When you commence a new relationship or get engaged protecting your assets is probably not the first thing on your mind. Whilst it is unromantic it is, however, a good idea to consider the following protective measures you can take to try to protect your assets. This is particularly the case if there is a sizeable imbalance between the financial circumstances of you both, and/or if you have significant inheritance prospects.
Declarations of Trust
If you are purchasing a property jointly with your partner and your contributions are different you can record this and that the net proceeds of sale will be divided in accordance with your contributions upon a future sale. This is recorded in a declaration of trust. The declaration is a key document upon which you should both take independent advice. It is very important to think carefully about how you want to divide the shares of your ownership at the outset to avoid potentially costly and acrimonious arguments later if the relationship ends. If you alone are paying for the property it would be prudent to own it in your sole name.

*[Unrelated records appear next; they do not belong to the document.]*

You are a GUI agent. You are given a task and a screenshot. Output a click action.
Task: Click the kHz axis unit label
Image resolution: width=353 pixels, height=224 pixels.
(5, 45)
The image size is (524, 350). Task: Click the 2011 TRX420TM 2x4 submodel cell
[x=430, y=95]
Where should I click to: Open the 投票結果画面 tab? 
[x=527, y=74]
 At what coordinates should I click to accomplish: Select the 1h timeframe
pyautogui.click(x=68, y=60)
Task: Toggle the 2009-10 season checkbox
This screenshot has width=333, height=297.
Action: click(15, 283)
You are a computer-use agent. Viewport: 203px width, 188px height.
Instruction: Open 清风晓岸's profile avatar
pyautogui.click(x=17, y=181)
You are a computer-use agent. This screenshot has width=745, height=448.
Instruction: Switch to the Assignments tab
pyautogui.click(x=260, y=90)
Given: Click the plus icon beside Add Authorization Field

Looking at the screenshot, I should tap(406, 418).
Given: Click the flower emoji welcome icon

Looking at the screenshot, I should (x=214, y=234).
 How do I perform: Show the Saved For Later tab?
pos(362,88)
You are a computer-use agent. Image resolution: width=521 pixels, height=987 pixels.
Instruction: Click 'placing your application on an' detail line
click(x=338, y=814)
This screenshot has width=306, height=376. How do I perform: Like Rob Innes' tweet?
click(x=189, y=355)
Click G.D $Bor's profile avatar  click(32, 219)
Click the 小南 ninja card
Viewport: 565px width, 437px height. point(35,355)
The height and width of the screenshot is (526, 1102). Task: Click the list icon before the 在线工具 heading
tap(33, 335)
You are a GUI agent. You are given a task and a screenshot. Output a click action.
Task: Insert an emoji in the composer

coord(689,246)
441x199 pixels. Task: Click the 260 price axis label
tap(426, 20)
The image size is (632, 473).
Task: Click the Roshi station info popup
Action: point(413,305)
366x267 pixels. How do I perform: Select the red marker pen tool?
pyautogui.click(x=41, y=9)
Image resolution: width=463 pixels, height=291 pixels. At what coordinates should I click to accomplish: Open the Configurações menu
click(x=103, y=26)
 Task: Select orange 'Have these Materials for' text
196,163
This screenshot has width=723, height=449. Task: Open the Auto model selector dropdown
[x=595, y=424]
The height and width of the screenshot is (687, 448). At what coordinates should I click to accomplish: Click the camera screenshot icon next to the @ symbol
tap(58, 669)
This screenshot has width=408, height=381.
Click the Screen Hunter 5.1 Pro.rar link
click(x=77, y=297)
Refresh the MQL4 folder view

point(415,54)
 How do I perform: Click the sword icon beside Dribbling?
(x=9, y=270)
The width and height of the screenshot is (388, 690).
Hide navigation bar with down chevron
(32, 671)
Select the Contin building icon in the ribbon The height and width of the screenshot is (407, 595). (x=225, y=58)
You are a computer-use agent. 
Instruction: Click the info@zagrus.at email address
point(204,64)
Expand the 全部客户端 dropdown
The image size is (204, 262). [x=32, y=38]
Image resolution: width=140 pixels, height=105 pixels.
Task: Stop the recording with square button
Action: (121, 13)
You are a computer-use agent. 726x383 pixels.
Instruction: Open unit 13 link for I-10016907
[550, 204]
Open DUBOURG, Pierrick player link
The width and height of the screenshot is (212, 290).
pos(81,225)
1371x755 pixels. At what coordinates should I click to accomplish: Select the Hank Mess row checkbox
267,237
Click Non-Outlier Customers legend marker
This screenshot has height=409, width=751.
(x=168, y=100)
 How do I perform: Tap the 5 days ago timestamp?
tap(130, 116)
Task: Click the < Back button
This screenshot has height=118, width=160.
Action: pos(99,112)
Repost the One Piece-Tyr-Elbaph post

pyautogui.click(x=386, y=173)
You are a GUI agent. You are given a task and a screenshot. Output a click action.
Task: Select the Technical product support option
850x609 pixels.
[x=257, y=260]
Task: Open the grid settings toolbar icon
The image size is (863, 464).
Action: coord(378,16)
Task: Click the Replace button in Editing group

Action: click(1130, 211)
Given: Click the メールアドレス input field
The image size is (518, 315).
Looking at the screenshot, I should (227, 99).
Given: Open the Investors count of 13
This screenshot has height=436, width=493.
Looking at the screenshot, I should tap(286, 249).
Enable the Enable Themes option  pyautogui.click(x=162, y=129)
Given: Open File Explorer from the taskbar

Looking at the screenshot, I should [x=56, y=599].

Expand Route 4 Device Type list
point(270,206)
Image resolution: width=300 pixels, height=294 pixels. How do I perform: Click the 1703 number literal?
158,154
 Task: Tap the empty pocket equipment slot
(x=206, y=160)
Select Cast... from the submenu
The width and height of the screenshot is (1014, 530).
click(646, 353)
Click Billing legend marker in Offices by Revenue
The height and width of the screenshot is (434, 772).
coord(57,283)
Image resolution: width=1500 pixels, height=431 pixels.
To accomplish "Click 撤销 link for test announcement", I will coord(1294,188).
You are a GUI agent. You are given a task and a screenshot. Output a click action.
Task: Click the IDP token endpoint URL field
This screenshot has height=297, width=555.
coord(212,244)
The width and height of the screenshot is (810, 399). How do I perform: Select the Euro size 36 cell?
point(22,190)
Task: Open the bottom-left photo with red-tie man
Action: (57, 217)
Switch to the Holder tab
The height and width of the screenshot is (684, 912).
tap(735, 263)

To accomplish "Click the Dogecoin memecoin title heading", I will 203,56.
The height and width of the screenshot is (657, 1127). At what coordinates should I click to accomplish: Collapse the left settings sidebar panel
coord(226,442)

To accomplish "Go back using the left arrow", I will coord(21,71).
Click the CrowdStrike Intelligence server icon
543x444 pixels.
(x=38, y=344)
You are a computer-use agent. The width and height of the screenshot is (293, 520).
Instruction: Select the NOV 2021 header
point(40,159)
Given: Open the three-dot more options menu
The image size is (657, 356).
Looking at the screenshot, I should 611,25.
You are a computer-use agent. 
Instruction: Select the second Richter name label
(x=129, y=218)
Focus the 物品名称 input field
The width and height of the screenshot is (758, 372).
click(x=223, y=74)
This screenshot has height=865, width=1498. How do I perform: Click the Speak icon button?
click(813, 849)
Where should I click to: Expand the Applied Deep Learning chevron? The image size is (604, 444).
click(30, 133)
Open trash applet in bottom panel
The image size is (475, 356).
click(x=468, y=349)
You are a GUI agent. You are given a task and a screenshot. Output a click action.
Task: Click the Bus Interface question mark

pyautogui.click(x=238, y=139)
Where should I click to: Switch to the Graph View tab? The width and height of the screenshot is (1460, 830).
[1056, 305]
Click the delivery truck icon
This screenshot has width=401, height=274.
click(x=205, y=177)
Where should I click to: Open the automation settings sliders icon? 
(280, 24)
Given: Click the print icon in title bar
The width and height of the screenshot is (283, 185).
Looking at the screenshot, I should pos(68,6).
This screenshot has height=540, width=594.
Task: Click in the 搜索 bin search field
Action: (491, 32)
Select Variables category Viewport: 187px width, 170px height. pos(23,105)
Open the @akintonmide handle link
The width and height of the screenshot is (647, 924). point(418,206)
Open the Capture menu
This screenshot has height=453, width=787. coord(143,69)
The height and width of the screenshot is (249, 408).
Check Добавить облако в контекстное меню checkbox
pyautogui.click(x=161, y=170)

Living Together Agreements / Cohabitation Contracts
If you decide to live with your partner it is a good idea to put in place a living together agreement, also called a cohabitation contract. This can be in addition to a declaration of trust if you are buying a property together. This regulates who pays for what outgoings on the property, how larger expenses are to be paid for, what happens to contents in the event you separate and so on. You should both take your own independent legal advice on this important document. Having a living together agreement can save lots of time, money and stress if you break up.
If you are planning to marry or enter into a civil partnership and you are bringing more financially to the marriage you should think about a pre-nuptial agreement. This can set out what would happen if you divorce. The law has shifted in recent years such that they now carry a great deal of weight. This consideration may be especially relevant upon second or third marriages, and / or where you have children from a previous relationship. You should both take your own independent legal advice.
These are legally treated with the same weight as pre-nuptial agreements but differ in that they are put in place after the marriage or civil partnership. It is possible to review any pre-nuptial agreement as the years pass and put in place further post-nuptial agreements if necessary.